Once the line holding "You are a GUI" is found, output it and all remaining lines of the data exactly, with every picture left out.

*** The input Section Begins ***

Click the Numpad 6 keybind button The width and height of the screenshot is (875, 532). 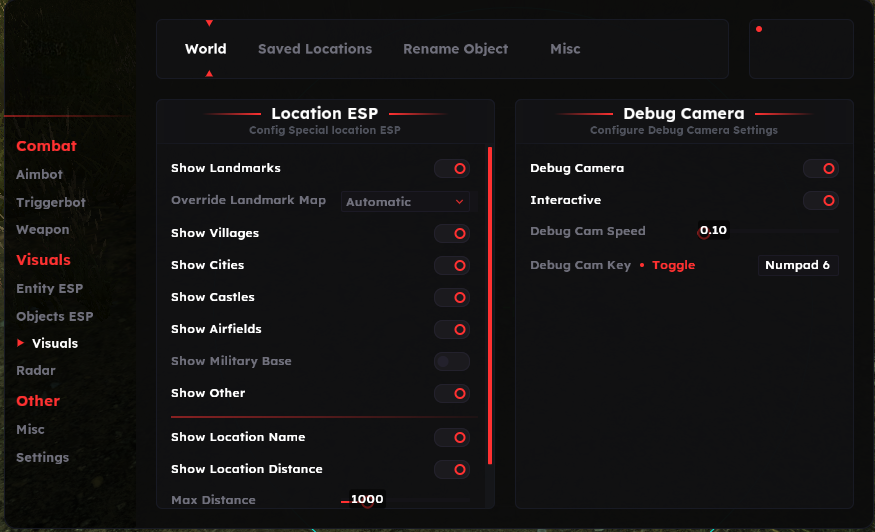pyautogui.click(x=797, y=265)
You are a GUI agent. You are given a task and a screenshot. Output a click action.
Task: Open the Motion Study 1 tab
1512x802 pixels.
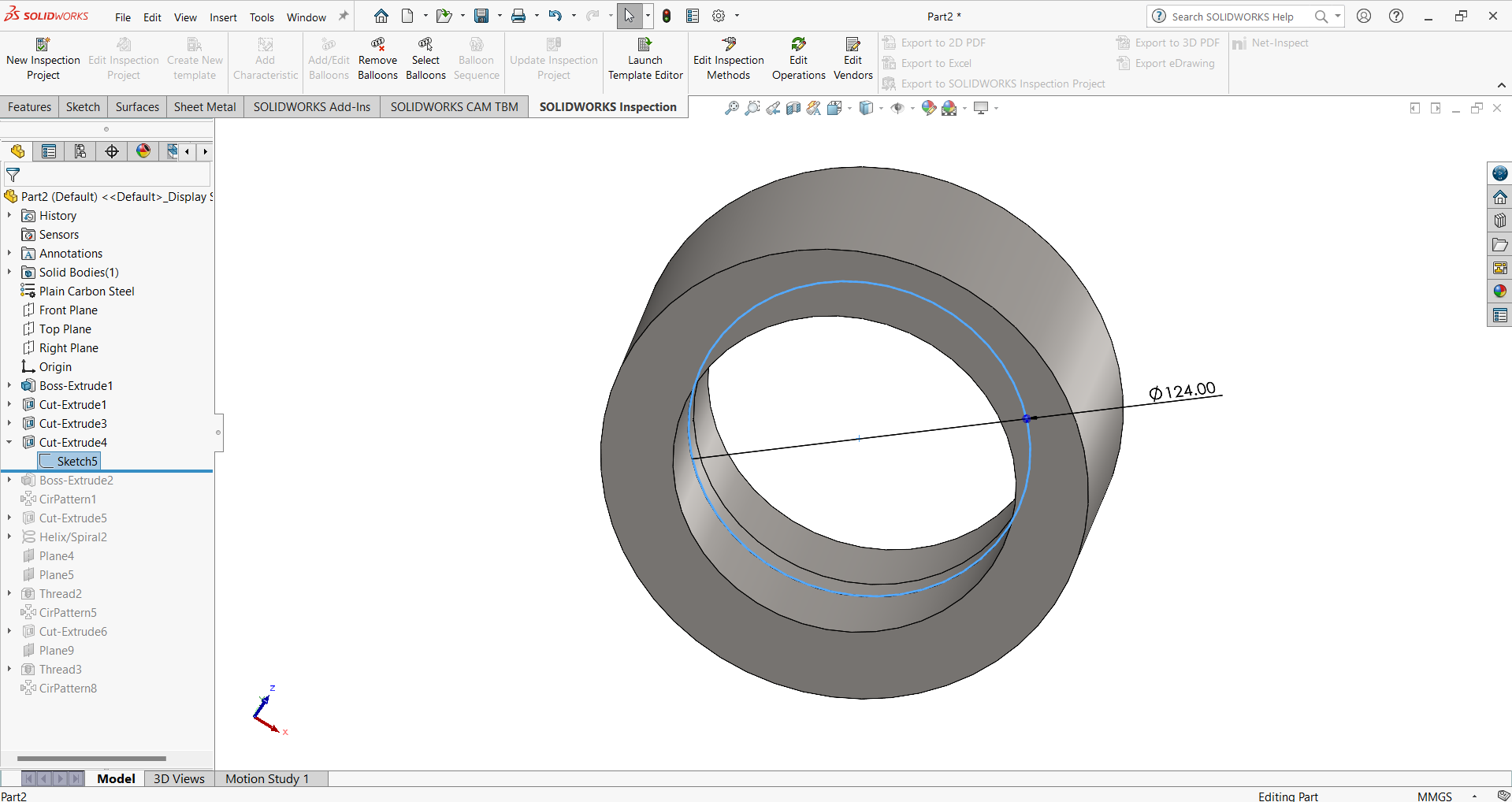click(266, 778)
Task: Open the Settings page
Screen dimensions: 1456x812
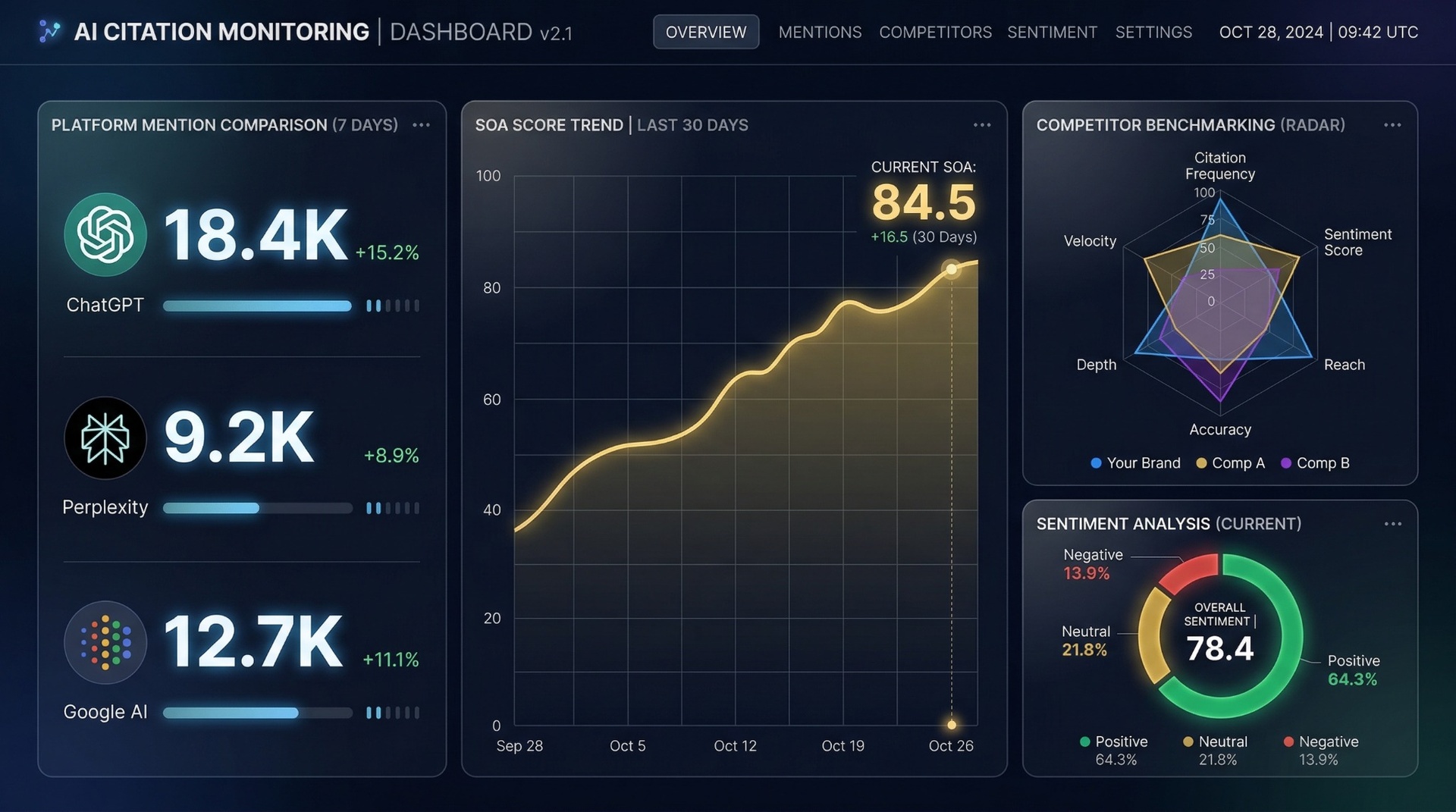Action: point(1153,33)
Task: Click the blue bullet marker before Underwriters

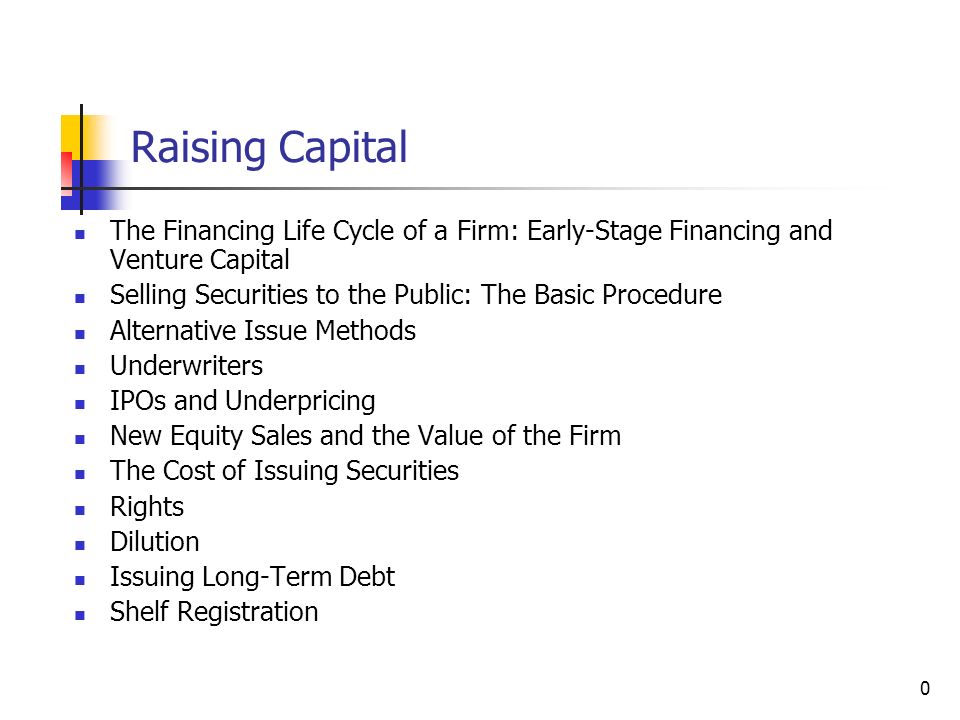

*** The input Section Ends ***

* Result for this task
You are a GUI agent. You are given a task and a screenshot. Output a click action.
Task: Open the Motion Study 1 tab
1512x802 pixels.
click(266, 778)
Task: Open the Settings page
Screen dimensions: 1456x812
Action: point(1153,33)
Task: Click the blue bullet marker before Underwriters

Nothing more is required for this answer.